Set problem:
Put the lines of the records below, from the line containing "You are a GUI" through the line containing "(x=403, y=489)", into a Markdown table with the columns Row and Line, numbering each row and skipping blank lines. Leave the pictures out of the table.

Supplied records:
————

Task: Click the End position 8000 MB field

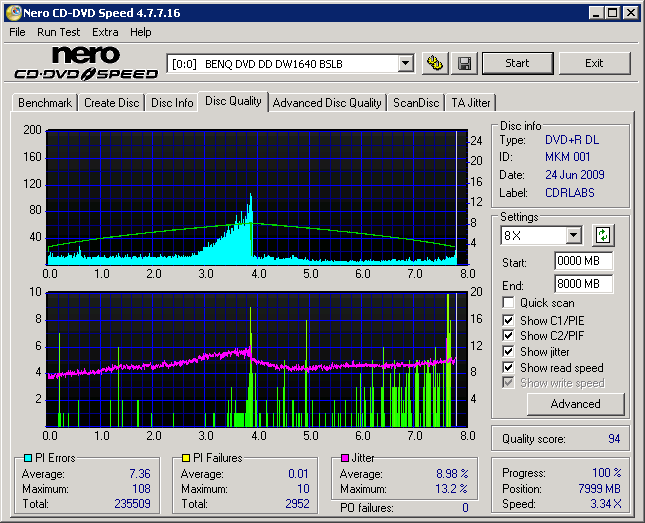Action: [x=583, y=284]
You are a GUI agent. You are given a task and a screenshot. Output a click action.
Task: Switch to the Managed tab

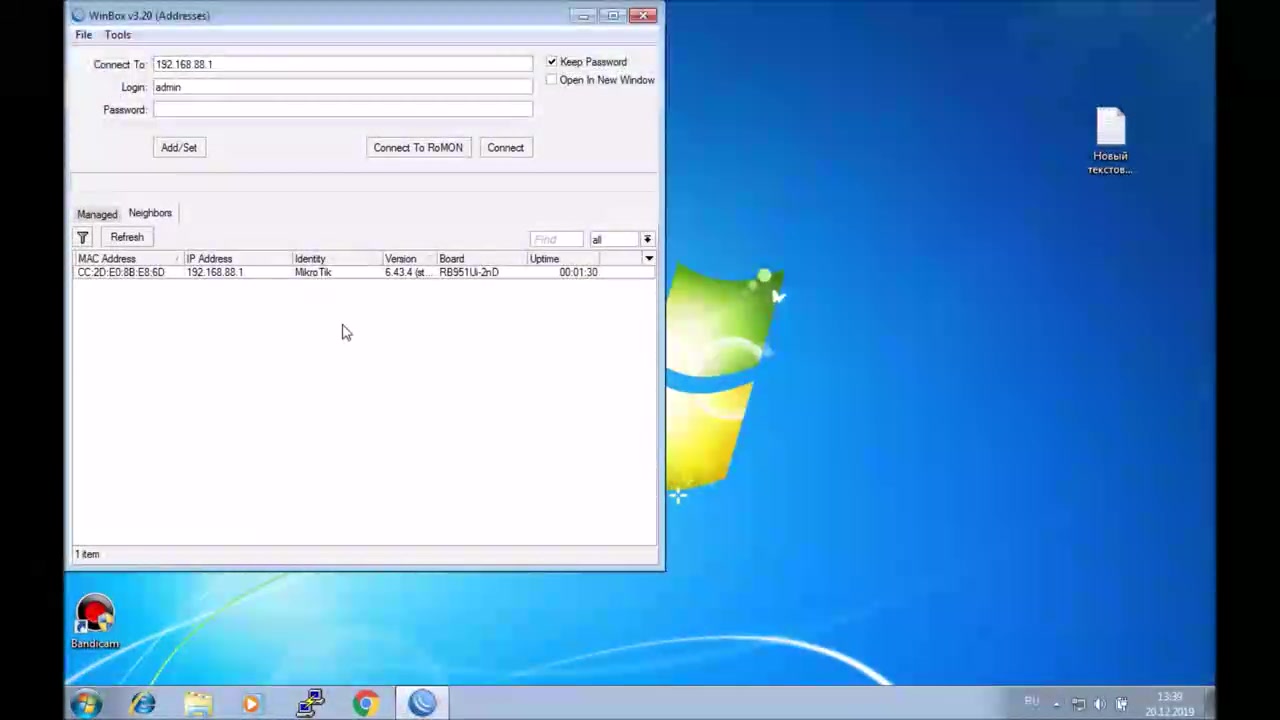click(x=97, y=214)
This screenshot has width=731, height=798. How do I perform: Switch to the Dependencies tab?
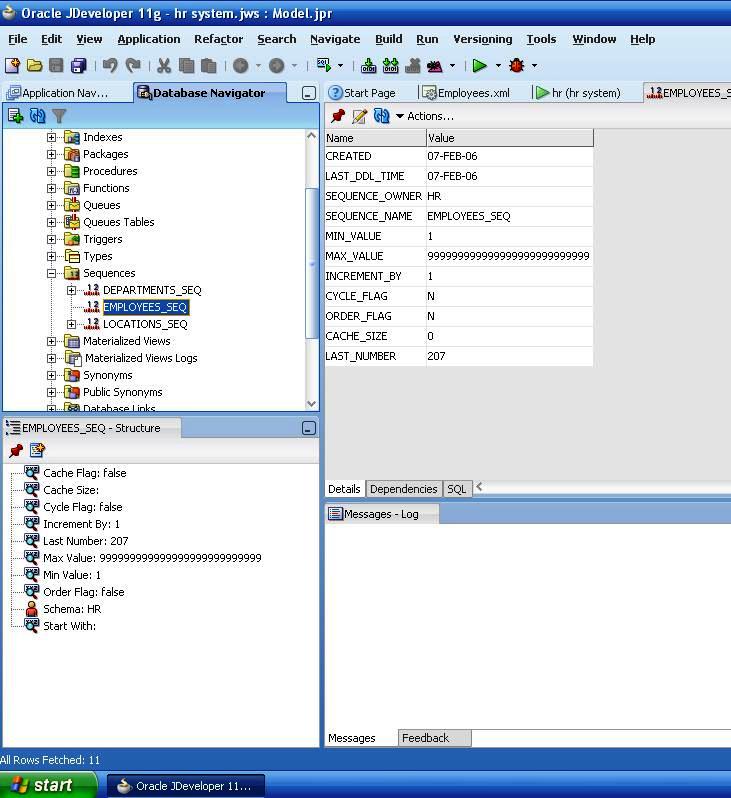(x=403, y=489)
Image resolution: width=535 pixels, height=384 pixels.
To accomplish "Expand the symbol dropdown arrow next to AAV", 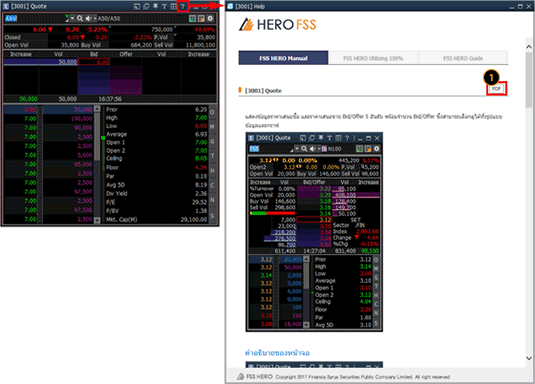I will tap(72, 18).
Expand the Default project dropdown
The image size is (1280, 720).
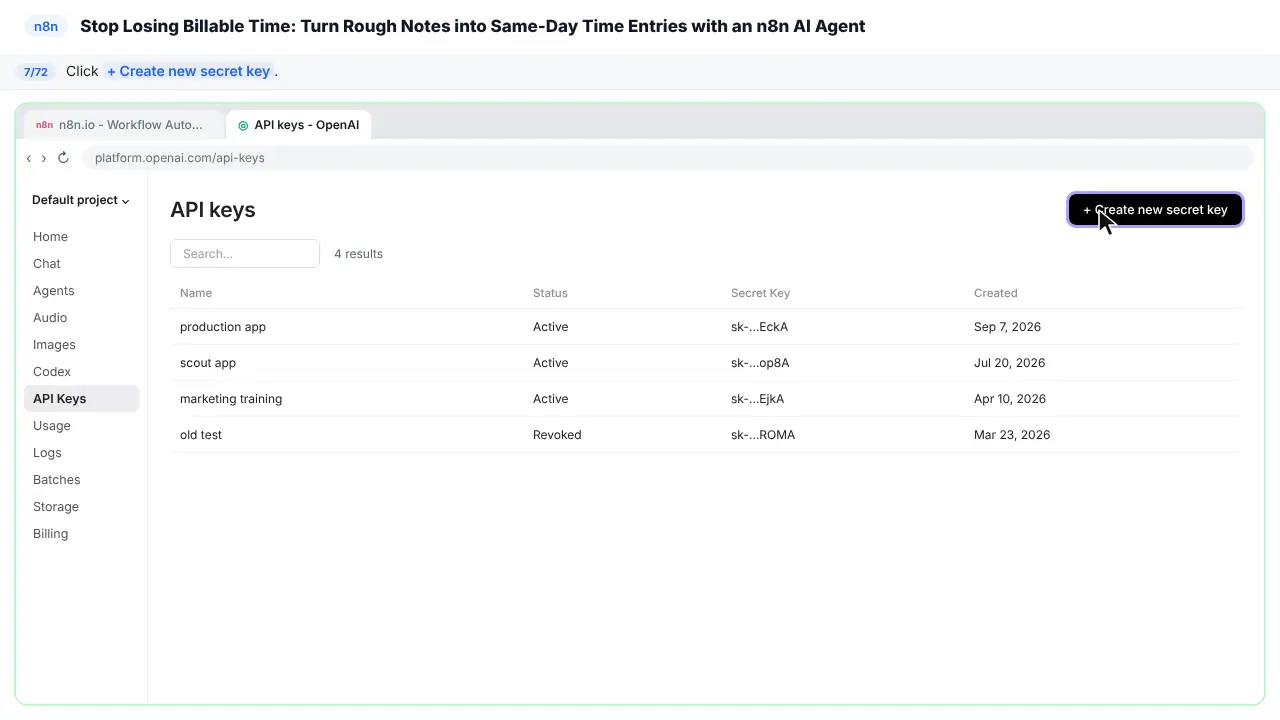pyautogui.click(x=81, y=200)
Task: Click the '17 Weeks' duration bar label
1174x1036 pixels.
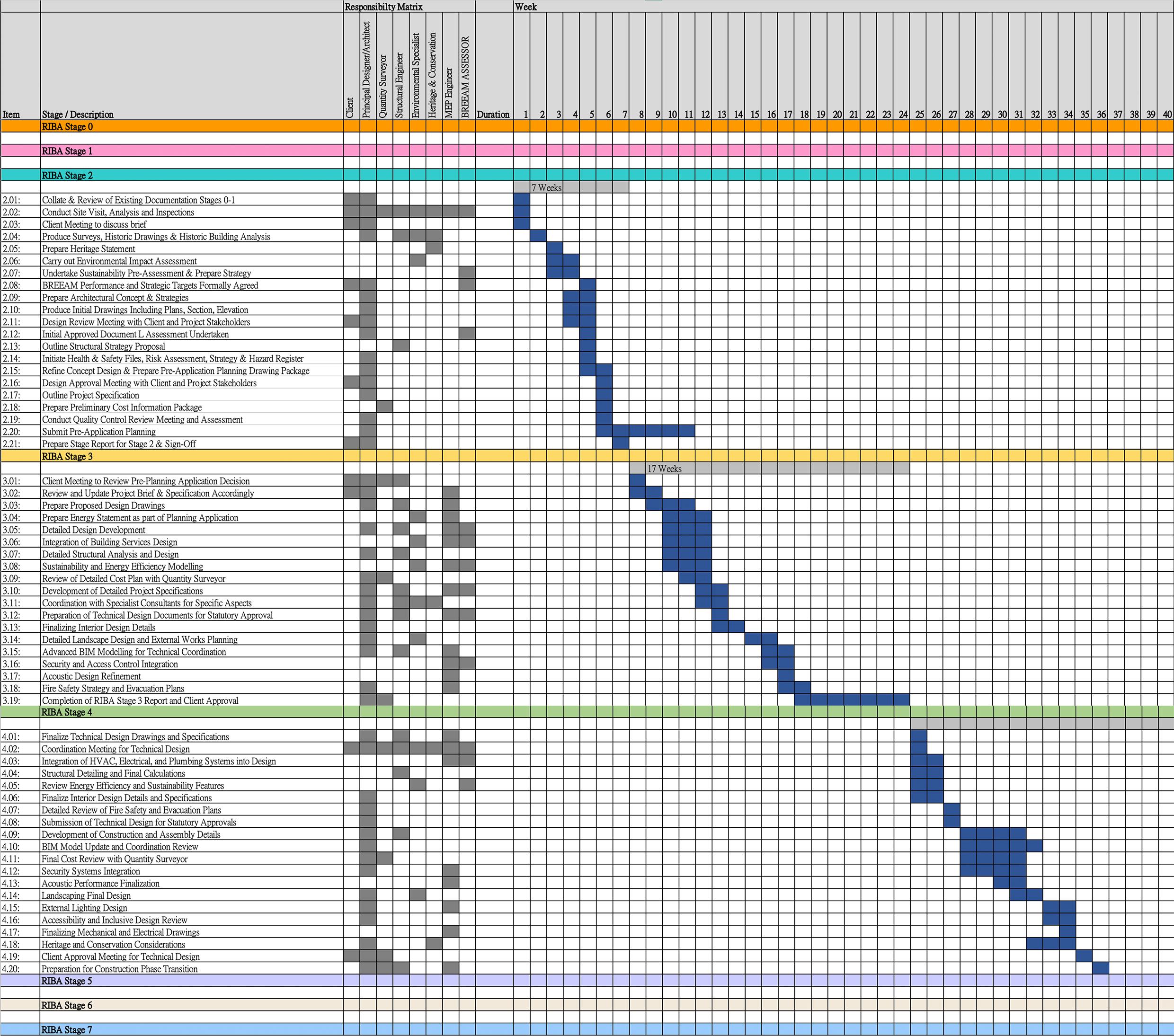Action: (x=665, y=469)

————

Task solution:
| Row | Line |
|---|---|
| 1 | You are a GUI agent. You are given a task and a screenshot. Output a click action. |
| 2 | Task: Switch to the Managed tab |
| 3 | click(x=97, y=214) |
| 4 | This screenshot has width=731, height=798. How do I perform: Switch to the Dependencies tab? |
| 5 | (x=403, y=489) |